The next day = emergency MRI of my spine. I went to the outpatient MRI location but it became clear that we wouldn’t be able to do it there without pain control as laying flat on the bed would be excruciating and impossible. My mom sat in the other room traumatized as she heard me scream bloody murder. So to the ER we went, both me and my mom trying to hold it together for me. (I see this now but of course not in the moment.) I was immediately admitted which frightened me more: I’m in the wrong hospital, this isn’t Dana Farber, and oh no I’m at Hartford Hospital! What will they do to me now?
Finally, after lots of battles, Dana Farber was able to get me admitted to them. I remember closing my eyes during transport thankful to be on my way to a team of doctors who truly know my case all around. I went from hearing 10 back radiations to 1 at Dana. I was grateful to feel in good hands, pain management that was working and tests to continue to monitor me.
After having a team of doctors launch ideas around me, including me & my family, I felt safe and in good hands. No mention you will meet this doctor Tuesday, or this doctor Thursday, just a team of doctors who all wanted wanted one thing: Larissa to get better.
It took days to get my pain under control and my back to stop playing slinky. I knew I had little teeny tiny spots on my back but I never knew I grew lesions from the top all the way to the very end. I underwent radiation so I can continue to fight my liver mets. It wasn’t just back lesions I was battling -- my liver decided to hop into action too and blew up like an air balloon. We needed to act fast on both areas, so getting back to chemo was just as important. But the trick is you can only do one – radiation or chemo - at a time.
After my stay at the hospital, I went home with a very involved pain management plan and, if you follow me on social media, you would have noticed I held back on posting. It is not the easiest to post, make sense and adjust to a very involved pain management plan. I was definitely not looking my normal glam & shine self and in the first few weeks I barely saw sunshine. My first real day out consisted of Easter, we went to church, and we ate and I went to bed. But it was an accomplishment!

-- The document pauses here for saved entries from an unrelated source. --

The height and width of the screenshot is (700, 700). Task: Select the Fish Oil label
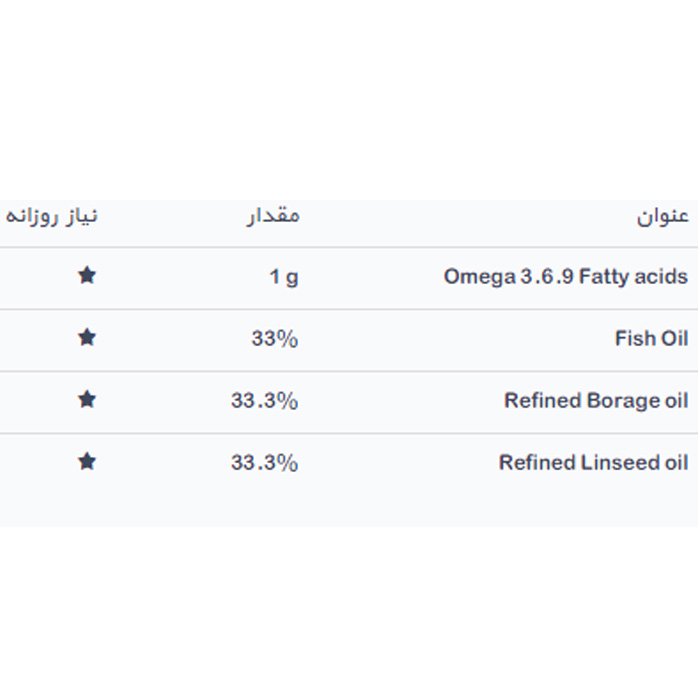click(651, 339)
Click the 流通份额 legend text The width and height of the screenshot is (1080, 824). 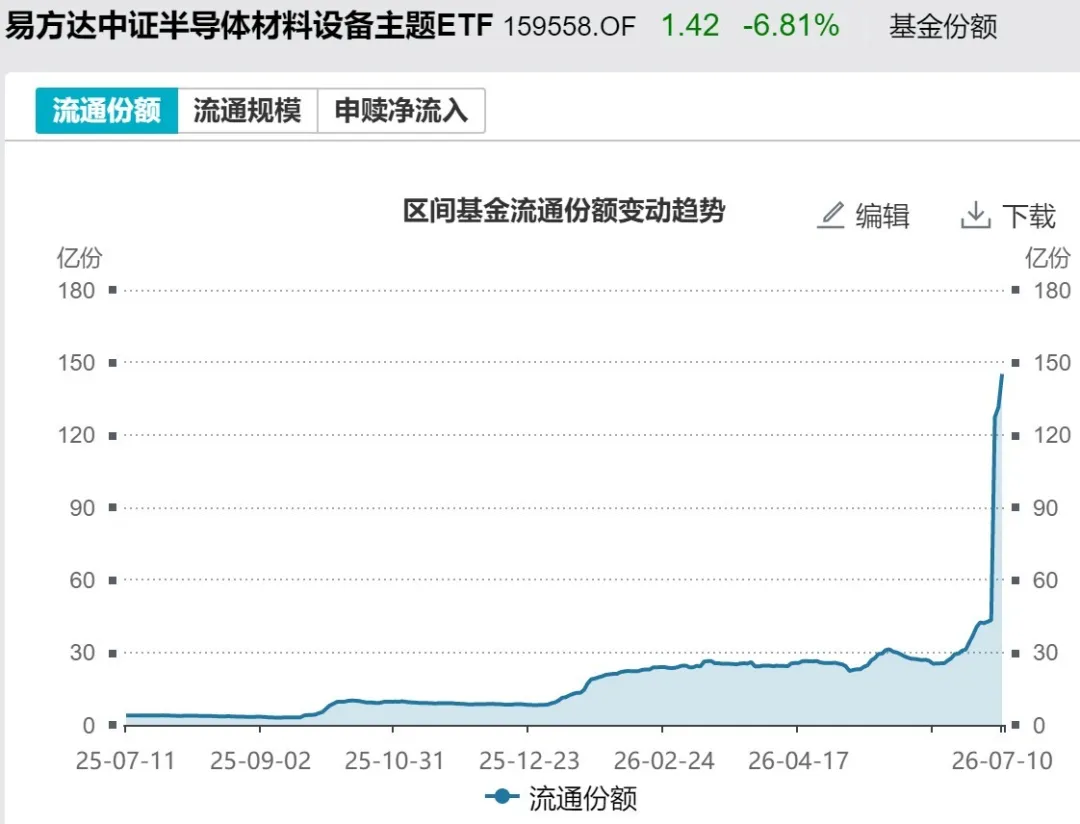[x=583, y=799]
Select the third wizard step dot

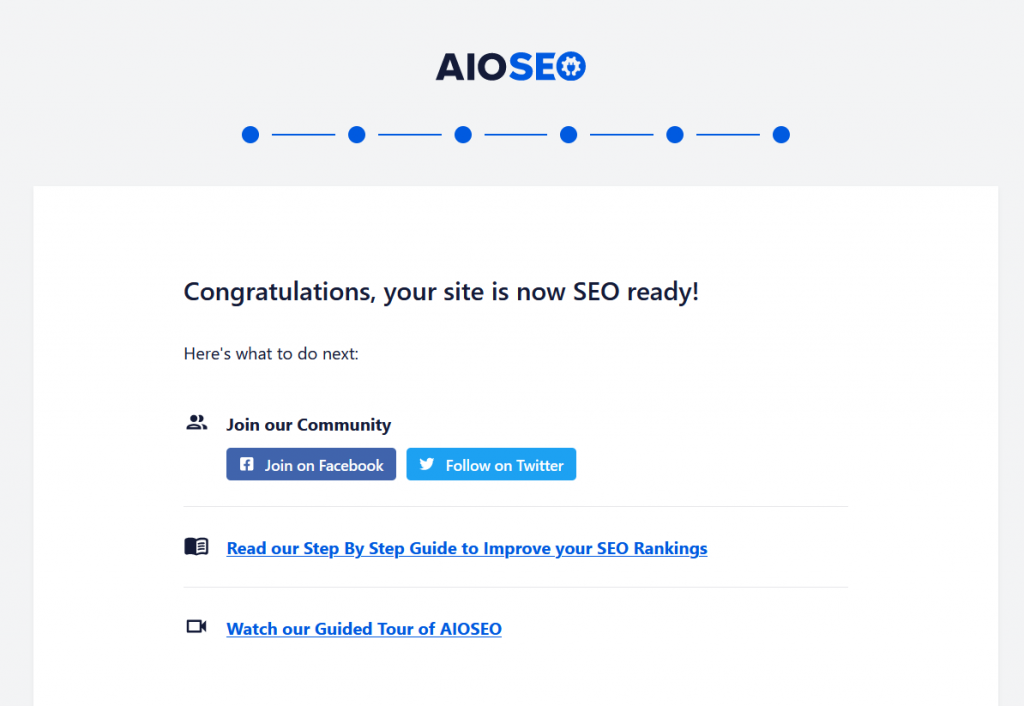pos(463,135)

My husband has had to be superman like he has never had to do before while standing strong - making sure I was eating, drinking, helping me clean myself up in every single way imaginable, not complain or melt down and Yes I’m happy to announce he still loves loves loves me! Somehow…. My mother who I am not always so nice to stayed strong to keep me afloat. My dad and my Aunt made sure I didn’t miss my Italian traditions: she battled her fear of dogs to bring me comfort. My mother in law flew from Poland to help take care of me and to make sure I was packing on pounds whenever she could get a piece of food near my mouth which, already 10 lbs lighter needed!
I look around at my family and I see just how blessed I am! There were moments I prepared my celebration of life and what is next for me. I struggled to hold onto hope and faith so much I really didn’t see a way out. I tried to prepare myself for the end. Then I asked my doctor is this my time? She said I don’t know but I think you’re getting better, it’s just taking awhile. I went home and looked at myself and realized the same thing: this is not yet my time. I might hurt, I might be uncomfortable, I might still experience more bad days versus good days but I’m still experiencing. Life keeps entering my eyes each and every day. Some days I WOW myself and maybe this chemo isn’t for me and the next will be. That’s ok. Maybe I’ll need more radiation and that’s ok too. But I’m not done fighting, I’m not done living! But I do pronounce April as Larissa’s Recuperation April so I can see my cousin get married in May!
No one said cancer would be easy, but no one can put into words what type of pain you can or will endure because everyone’s journey will be so different. I thought I felt cancer but now I know this stinky MBC has a lot up its sleeves and my living and loving life might be my emotional strength to arise in these dark moments. I ask people to be patient with me, I ask for your support and I ask for your endless love!
Metastatically Speaking Blogger: Larissa Podermanski
Usually when something new occurs in my journey I try to post soon after, but after Tuesday’s news I needed time to process. I love sharing the positive parts of my journey and I try to limit the negative. But the reality is cancer comes with a lot more bad news than good.
A few weeks ago I visited Dana Farber and we decided to change treatments, which came at the right time after all. On May 3, I went for my quarterly CT scan. I truly wasn’t worried.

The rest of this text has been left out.